### Extracted text
Shares granted by principal shareholder
  Under HK GAAP, Shares granted by the principal shareholder to employees of the Group are not recognized in the financial statements.

  Under US GAAP, Shares granted by the principal shareholder to employees of the Group are accounted for as shareholder's contribution for the purpose of enhancing or maintaining the value of the shareholder's investment. The contribution is measured by the quoted market price of the Shares at the date of grant and is charged to the income statement as a compensation expense when the Shares become vested.

(h)
  
Investment properties
  Under HK GAAP, investment properties are stated on the basis of appraised values and depreciation is not provided. Under US GAAP, investment properties not held for resale are stated at historical cost less accumulated depreciation.

(i)

### Information provided

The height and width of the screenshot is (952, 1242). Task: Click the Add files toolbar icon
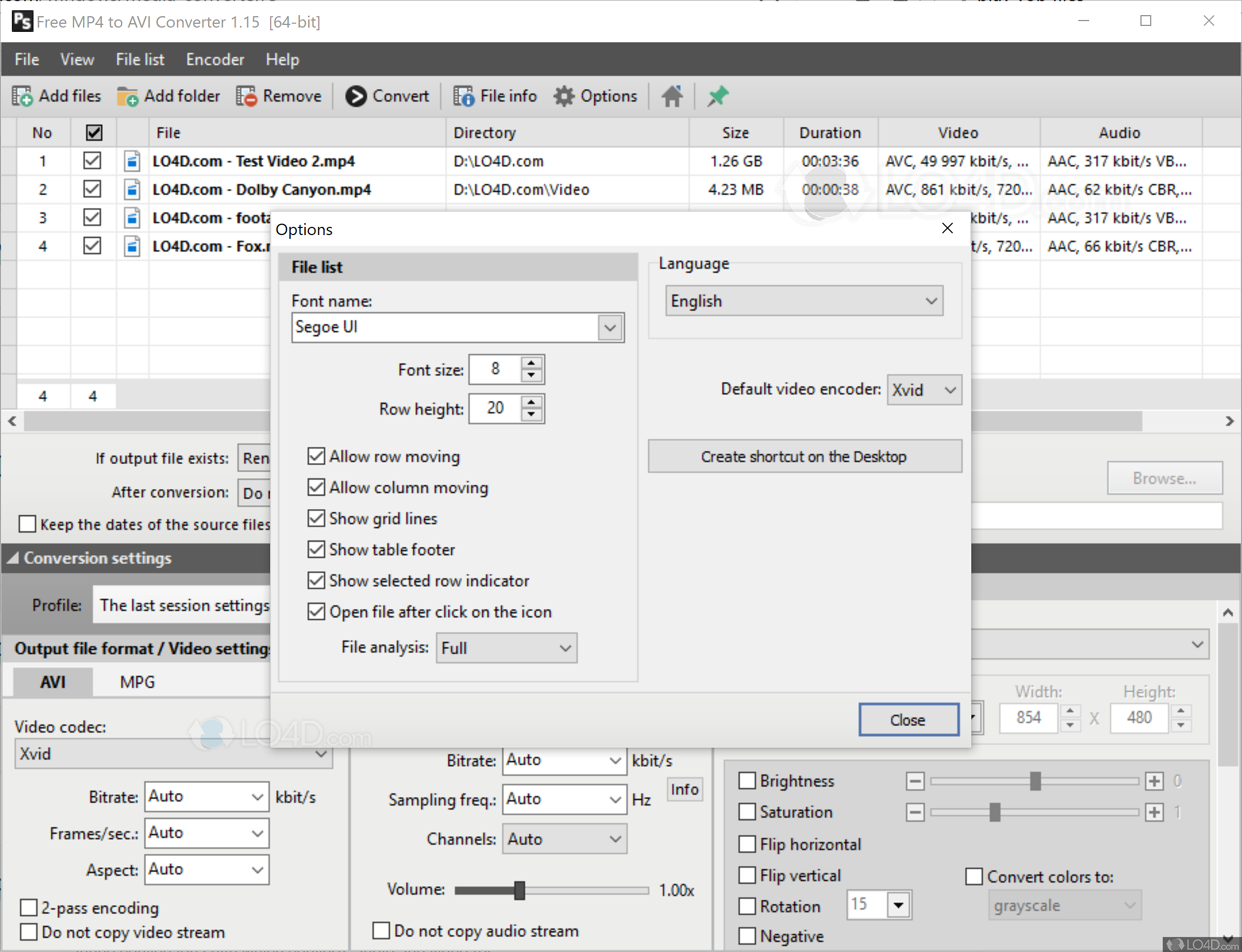pyautogui.click(x=23, y=96)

### Exercise objective
In the text comparing HK GAAP and US GAAP, how is the shareholder's contribution measured under US GAAP when the principal shareholder grants Shares to employees of the Group?

### Answer to this task
It is measured by the quoted market price of the Shares at the date of grant.